Document excerpt →
________________________________________

Re: Finding user profiles on a Social Net

Hi there,

Dnia piątek, 7 czerwca 2013 o 09:58:52 Melvin Carvalho napisał(a):
> On 6 June 2013 16:41, Simon Tennant <simon@buddycloud.com> wrote:
> > I generally dislike /.well-known because it makes lots of assumptions
> > about the web-root being available.
> > 
> > Three problems with this:
> > 1.  Others might run hosted personal pages like those hosted on about.me.
> > For example my sister runs a hosted store on her domain. Short of getting
> > the eCommerce provider to change their code, she would never be able to
> > implement anything social.
> 
> Well perhaps if she doesnt have access to .well-known, she probably could
> not deploy that pattern, but neither could she deploy webfinger, or any
> other number of patterns.  However, she could deploy an indieweb style
> pattern which utilizes follow your nose, in the space she has access to.
> 
> > 2.Often times an organization will have their web-root maintained by
> > another company. Page updates could easily overwrite a nice /.well-known
> > hierachy.
> 
> As above, however, orgs that cannot access their web hosts probably are not
> going to be able to deploy many social web patterns.

Doesn't seem to be a good idea if it makes *harder* for people that actually 
*do* self-host (blogs, for example) to deploy their own social networking 
solutions. They are the early adopters, the techies, the people that are going 
to run socian networking first. Why alienate them?

I never liked webfinger and .well-known, DNS approach seems much more sane to 
me.

________________________________________

Tasks for this exercise →
**a)** In the mailing-list reply, which approach does the last writer consider more sane than webfinger and .well-known?
**b)** Retype the passage of the mailing-list reply that opens with the words containing "Re: Finding user" and closes with "hosted on about.me.".

Given records →
________________________________________

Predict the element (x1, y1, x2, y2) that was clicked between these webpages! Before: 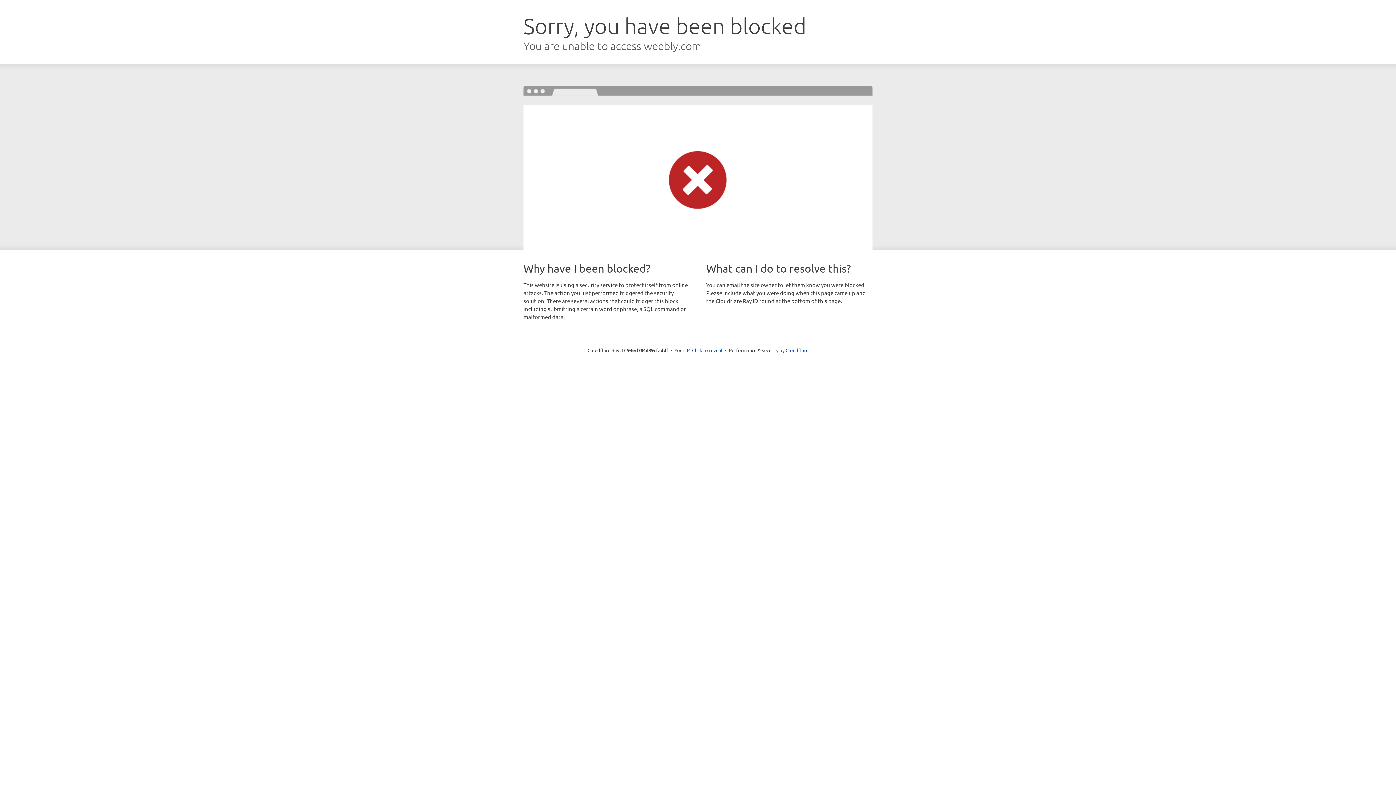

________________________________________

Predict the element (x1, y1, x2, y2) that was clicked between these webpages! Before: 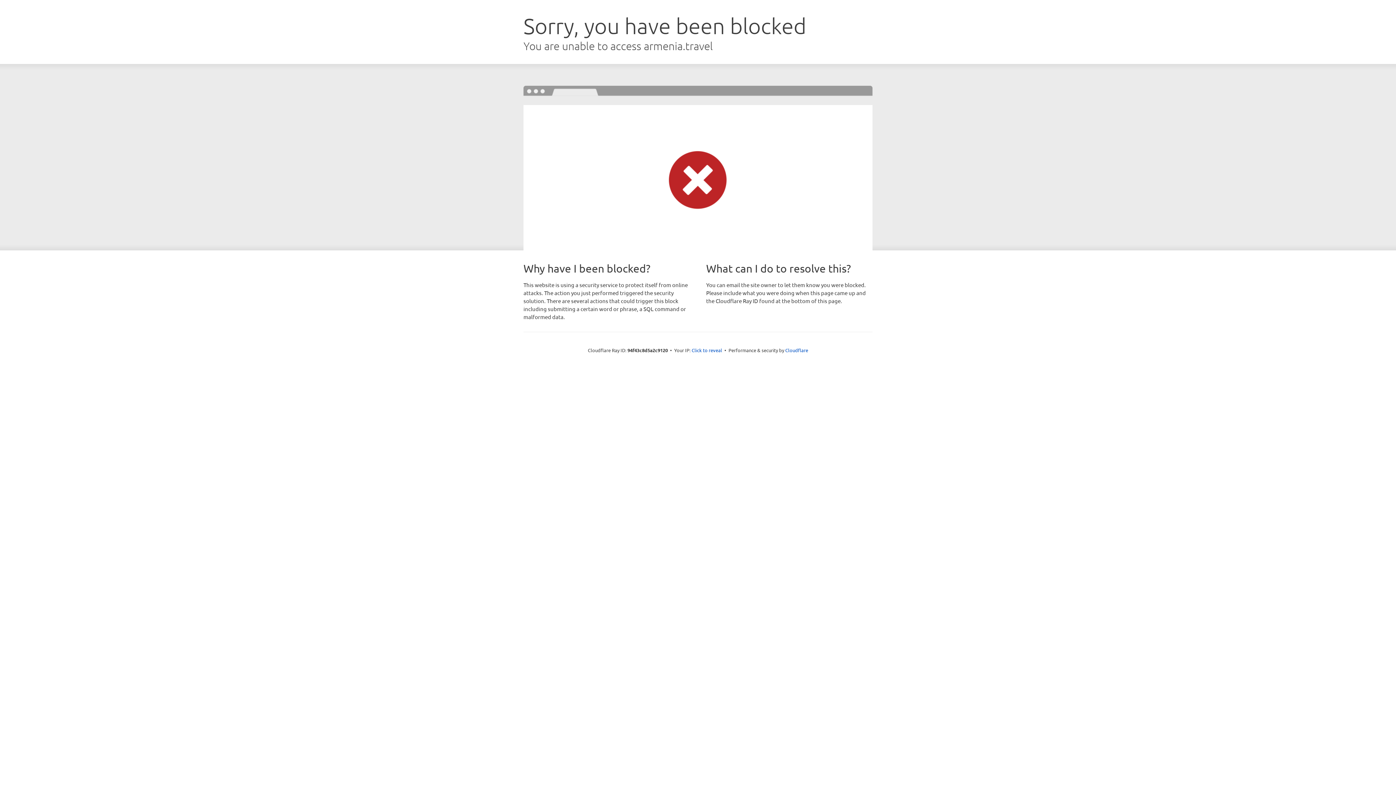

________________________________________

Task-by-task answers →
**a)** The DNS approach.

**b)**
Re: Finding user profiles on a Social Net

Hi there,

Dnia piątek, 7 czerwca 2013 o 09:58:52 Melvin Carvalho napisał(a):
> On 6 June 2013 16:41, Simon Tennant <simon@buddycloud.com> wrote:
> > I generally dislike /.well-known because it makes lots of assumptions
> > about the web-root being available.
> > 
> > Three problems with this:
> > 1.  Others might run hosted personal pages like those hosted on about.me.